Start of Block

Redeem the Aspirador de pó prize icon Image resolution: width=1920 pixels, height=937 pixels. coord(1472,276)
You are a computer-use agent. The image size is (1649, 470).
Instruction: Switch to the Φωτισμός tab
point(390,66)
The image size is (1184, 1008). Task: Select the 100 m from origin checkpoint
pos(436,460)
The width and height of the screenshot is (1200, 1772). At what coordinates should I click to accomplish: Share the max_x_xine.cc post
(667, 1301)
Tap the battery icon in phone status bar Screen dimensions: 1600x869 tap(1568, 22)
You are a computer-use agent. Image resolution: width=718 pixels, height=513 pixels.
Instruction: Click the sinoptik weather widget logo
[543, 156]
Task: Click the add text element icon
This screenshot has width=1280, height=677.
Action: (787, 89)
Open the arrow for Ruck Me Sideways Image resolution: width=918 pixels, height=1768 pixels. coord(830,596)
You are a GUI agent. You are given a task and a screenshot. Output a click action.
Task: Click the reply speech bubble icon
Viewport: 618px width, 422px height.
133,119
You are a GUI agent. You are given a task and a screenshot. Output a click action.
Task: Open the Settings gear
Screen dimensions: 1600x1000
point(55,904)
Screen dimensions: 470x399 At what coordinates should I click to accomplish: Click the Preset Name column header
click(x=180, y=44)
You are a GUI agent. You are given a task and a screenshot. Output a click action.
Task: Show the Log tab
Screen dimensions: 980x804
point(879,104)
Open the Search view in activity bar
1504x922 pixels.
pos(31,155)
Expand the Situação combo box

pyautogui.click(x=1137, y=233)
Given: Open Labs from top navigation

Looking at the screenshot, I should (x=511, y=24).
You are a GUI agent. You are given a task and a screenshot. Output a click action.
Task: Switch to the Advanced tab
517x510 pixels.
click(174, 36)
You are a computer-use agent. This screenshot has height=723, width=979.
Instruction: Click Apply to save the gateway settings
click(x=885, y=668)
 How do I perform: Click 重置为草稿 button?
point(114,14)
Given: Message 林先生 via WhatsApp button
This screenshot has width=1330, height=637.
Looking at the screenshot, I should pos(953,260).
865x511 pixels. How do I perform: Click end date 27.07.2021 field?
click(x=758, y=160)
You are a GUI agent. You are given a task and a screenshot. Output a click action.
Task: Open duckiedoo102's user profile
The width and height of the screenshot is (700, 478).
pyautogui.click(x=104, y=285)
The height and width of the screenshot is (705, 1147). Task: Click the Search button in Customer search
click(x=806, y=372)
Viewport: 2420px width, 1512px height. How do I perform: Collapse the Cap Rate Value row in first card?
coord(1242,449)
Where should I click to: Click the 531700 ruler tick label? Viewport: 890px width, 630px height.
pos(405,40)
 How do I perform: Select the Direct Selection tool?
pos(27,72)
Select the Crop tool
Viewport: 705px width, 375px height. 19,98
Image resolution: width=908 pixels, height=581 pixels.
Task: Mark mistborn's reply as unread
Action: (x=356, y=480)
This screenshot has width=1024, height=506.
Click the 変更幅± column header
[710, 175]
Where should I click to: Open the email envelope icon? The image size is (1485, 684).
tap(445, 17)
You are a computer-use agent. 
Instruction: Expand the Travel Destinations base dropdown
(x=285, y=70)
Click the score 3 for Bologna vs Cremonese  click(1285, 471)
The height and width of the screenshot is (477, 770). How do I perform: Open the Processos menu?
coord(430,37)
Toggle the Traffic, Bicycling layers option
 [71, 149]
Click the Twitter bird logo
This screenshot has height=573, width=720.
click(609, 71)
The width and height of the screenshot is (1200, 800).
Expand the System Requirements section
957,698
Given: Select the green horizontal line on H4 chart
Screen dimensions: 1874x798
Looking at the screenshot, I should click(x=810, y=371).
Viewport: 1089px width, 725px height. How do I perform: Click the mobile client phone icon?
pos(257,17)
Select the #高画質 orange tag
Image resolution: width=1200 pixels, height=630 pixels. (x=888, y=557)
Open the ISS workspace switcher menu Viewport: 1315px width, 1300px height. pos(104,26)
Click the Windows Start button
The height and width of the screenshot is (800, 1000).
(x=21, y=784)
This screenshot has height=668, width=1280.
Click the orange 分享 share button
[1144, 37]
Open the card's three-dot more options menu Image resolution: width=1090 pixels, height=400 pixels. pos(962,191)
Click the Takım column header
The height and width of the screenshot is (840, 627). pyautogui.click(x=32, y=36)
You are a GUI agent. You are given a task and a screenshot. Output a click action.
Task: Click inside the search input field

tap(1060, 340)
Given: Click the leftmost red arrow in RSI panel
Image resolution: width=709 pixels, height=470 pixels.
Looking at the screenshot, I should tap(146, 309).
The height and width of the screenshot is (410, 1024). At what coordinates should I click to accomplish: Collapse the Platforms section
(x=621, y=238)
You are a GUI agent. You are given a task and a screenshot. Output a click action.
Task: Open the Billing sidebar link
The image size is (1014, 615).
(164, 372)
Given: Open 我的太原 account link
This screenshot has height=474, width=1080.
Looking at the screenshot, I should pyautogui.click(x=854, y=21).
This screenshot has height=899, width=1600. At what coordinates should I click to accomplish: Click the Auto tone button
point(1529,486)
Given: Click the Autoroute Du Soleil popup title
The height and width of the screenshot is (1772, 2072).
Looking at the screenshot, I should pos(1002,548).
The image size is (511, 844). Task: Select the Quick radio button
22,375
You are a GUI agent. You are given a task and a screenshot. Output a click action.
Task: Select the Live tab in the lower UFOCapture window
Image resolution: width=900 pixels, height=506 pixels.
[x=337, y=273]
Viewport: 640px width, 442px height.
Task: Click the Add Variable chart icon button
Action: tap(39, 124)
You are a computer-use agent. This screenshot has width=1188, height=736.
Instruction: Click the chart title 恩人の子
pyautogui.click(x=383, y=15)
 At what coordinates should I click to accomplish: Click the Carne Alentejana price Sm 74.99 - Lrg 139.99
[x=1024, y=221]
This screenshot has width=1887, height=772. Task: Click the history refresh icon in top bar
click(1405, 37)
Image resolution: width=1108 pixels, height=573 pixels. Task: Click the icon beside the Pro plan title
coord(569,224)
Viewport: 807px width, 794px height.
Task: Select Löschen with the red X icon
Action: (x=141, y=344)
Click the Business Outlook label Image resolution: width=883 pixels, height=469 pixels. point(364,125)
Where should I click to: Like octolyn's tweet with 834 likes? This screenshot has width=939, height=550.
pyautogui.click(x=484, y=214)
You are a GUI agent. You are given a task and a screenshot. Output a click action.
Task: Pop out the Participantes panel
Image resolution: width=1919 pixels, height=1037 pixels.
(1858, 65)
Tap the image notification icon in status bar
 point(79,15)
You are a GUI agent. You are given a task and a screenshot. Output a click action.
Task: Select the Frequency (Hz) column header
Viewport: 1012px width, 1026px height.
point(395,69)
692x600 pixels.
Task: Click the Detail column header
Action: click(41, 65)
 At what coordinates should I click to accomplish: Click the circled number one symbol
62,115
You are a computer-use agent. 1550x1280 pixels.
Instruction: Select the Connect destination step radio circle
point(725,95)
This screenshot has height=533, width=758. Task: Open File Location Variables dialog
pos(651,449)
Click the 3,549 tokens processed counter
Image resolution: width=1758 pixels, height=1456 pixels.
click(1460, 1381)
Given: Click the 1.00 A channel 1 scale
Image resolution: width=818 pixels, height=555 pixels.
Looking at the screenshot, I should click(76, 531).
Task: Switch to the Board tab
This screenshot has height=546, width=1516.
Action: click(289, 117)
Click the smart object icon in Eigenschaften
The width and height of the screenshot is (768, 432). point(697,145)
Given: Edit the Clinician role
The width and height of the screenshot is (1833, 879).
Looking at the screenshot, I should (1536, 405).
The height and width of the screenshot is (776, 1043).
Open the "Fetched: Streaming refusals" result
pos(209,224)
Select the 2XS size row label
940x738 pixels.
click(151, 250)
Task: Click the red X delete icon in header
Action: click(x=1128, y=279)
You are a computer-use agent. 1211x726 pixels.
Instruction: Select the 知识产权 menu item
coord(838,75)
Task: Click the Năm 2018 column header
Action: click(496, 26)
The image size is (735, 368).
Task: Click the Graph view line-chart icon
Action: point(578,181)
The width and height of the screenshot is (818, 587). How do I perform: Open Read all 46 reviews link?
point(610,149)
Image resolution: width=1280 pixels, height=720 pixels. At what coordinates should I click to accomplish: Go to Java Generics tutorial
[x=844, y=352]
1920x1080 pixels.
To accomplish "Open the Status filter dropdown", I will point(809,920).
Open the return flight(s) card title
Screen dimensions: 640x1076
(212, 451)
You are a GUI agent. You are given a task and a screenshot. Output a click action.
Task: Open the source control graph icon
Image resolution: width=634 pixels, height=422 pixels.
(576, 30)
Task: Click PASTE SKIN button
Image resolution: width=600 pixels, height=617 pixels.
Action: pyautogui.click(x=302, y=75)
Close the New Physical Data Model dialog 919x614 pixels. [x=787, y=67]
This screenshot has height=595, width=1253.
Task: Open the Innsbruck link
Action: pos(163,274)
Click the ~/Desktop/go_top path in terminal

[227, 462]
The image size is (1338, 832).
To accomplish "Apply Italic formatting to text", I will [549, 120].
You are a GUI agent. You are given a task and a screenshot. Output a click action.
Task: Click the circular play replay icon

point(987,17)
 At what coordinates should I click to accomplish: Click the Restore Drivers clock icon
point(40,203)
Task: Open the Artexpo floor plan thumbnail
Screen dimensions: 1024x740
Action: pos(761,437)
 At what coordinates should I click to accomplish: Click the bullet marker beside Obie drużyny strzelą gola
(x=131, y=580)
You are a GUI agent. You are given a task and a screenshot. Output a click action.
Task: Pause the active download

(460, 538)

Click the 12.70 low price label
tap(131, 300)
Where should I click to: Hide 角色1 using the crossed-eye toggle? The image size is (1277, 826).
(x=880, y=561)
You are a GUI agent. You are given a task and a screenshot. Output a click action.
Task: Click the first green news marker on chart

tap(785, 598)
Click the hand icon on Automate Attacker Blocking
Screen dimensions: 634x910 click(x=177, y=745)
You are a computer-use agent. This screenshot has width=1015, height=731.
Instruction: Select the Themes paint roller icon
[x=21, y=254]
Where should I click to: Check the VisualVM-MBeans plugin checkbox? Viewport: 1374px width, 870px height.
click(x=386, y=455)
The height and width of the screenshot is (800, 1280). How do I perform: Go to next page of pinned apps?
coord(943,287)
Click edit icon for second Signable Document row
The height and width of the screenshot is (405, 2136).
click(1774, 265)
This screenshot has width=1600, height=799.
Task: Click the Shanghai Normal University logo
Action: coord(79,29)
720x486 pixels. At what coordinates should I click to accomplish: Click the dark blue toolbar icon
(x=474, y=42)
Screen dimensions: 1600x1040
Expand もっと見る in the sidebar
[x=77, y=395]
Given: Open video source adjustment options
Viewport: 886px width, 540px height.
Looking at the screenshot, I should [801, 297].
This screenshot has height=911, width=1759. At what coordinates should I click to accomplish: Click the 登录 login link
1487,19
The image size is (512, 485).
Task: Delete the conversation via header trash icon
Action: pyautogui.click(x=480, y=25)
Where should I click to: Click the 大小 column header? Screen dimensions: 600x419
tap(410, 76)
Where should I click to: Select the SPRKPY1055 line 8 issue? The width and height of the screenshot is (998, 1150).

End of Block

EXERCISE AIM: Scan the records above and report every line with the string "panel".

SOLUTION TO THE PROBLEM:
Given: Click the leftmost red arrow in RSI panel
Task: Pop out the Participantes panel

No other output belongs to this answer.